Problem details
Would you transcribe the line that holds "Task: Switch to the Bộ lọc đã lưu tab", plus every line beneath it through the end of the data, exactly and with nothing added?
[Information shown Boundary: Start]
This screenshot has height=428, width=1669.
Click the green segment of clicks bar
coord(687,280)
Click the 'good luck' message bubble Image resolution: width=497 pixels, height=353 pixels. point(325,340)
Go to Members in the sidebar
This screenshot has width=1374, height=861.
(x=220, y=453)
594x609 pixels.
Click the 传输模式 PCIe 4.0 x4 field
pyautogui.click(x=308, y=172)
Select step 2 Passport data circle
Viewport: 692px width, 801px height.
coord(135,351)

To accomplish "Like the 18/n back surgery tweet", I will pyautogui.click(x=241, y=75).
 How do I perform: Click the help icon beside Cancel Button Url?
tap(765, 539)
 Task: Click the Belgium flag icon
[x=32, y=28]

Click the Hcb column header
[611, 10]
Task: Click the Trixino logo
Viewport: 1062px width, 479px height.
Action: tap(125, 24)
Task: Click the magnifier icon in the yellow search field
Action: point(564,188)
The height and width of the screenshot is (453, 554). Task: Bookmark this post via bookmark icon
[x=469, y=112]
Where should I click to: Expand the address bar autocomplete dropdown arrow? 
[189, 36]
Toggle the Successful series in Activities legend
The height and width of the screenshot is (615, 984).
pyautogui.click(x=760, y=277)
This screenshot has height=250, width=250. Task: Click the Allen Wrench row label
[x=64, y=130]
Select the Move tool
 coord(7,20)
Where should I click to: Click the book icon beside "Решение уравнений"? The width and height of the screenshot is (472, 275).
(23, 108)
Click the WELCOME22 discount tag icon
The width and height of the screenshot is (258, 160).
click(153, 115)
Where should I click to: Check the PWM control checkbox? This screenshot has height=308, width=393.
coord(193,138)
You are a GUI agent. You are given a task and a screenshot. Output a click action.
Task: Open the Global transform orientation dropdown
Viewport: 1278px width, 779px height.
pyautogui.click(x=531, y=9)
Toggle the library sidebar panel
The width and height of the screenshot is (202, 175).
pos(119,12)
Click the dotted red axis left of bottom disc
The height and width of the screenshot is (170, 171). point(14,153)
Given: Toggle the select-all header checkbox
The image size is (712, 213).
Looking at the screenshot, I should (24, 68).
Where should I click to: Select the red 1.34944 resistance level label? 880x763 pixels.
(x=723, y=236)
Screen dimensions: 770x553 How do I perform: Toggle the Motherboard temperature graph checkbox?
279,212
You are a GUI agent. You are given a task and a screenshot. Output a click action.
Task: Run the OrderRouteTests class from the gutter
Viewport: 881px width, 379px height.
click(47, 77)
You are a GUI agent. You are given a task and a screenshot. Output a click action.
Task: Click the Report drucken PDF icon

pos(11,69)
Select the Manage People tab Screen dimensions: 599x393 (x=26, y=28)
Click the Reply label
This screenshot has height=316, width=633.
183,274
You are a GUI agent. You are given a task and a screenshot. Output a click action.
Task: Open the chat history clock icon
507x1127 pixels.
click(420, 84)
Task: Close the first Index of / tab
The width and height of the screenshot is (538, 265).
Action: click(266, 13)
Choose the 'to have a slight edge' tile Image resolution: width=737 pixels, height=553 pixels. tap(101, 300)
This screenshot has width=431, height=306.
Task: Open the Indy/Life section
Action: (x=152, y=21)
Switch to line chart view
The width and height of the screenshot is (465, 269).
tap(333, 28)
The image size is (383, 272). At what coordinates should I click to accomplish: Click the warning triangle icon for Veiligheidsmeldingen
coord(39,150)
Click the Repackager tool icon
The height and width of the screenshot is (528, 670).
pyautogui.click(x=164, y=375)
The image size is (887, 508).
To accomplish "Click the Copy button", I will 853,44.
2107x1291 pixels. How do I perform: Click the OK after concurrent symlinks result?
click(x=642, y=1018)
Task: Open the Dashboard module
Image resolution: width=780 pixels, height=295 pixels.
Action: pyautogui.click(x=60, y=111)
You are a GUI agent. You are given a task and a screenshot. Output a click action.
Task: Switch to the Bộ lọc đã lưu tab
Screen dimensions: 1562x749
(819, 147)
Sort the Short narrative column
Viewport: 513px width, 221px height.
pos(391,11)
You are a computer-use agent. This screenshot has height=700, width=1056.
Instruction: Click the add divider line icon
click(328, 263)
[Information shown Boundary: End]
Written solution
Task: Switch to the Bộ lọc đã lưu tab
Screen dimensions: 1562x749
(819, 147)
Sort the Short narrative column
Viewport: 513px width, 221px height.
pos(391,11)
You are a computer-use agent. This screenshot has height=700, width=1056.
Instruction: Click the add divider line icon
click(328, 263)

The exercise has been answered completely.